Así, con tales precedentes, a nadie debe extrañar que en el lugar del mundo que vivimos pasen cosas tan chocantes. Y es que vivimos con tal grado de opulencia que es de lo más natural, yo qué sé, por ejemplo que millones de personas vayan por las calles hablando con sus perros como si realmente los hubiesen parido ellos. Porque los consideran sus hijos y no tienen el menor empacho en reconocerlo. Y no pasa nada, oye, que a todo el mundo le parece la cosa más natural.
Lo de Cataluña, más de lo mismo. Digamos que una mitad de su población ha dado en vivir convencida de que la otra mitad no existe. Simplemente no les ven y actúan como tal. Y así años y años sin que prácticamente nadie haya puesto el grito en el cielo. Los cuatro que osaron ponerlo se tuvieron que marchar so pena de sucumbir. Realmente sorprendente, desde luego.
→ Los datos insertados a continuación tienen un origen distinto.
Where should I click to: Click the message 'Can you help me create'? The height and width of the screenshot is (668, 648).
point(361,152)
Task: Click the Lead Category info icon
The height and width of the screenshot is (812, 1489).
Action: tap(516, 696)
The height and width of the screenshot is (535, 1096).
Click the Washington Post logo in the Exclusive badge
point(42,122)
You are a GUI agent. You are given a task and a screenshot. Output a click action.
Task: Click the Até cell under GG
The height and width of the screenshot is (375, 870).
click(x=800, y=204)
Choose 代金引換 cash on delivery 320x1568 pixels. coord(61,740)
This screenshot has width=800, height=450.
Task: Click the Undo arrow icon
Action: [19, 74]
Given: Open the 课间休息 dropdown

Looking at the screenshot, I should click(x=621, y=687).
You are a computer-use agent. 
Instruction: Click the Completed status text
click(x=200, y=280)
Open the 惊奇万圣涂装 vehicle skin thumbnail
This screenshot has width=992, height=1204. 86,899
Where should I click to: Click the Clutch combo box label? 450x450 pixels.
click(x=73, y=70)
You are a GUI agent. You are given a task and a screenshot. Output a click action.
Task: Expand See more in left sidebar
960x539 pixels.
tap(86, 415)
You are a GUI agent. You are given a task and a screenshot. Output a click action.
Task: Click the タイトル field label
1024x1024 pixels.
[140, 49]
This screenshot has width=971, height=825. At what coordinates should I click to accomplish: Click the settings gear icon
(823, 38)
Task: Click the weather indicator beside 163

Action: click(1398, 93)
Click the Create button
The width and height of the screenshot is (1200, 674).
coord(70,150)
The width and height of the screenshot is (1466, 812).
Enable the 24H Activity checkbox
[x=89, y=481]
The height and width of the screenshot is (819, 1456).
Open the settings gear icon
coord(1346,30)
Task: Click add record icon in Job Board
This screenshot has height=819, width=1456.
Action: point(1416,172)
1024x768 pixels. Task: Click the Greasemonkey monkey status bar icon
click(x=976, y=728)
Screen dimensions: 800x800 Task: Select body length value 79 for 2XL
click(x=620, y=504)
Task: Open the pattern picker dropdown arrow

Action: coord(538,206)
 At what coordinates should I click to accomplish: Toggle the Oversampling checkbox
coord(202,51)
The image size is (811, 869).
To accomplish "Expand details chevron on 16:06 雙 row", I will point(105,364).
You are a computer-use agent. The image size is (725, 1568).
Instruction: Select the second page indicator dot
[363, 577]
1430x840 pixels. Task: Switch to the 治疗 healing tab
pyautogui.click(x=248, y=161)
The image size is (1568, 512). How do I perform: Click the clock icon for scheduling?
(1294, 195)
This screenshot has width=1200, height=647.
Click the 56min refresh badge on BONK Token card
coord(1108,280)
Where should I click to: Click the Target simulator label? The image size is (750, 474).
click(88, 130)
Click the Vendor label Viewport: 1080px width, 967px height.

Bueno, no me quiero extender con ejemplos de gentes o colectivos que se han instalado fuera de la realidad de las cosas que, como saben, es la manifestación más evidente de la idiocia. Así todo, y para terminar, les voy a recordar por parecerme sumamente peligrosa, la reciente manifestación de los más altos dignatarios europeos exigiéndole a Rajoy que solucione el "poblema" catalino sin recurrir a la fuerza. En la cabeza de esos dignatarios parece haberse instalado la idea de que la Fuerza de los Estados en realidad es sólo una excusa para sacar a pasear la cabra por el Paseo de la Castellana el día de la Fiesta Nacional.
Y así corre el mundo y debemos estar preparados para lo peor porque si no ando equivocado estamos ya muy cerca de esa tercera generación que se viste con los harapos que quedaron de los excesos de la segunda.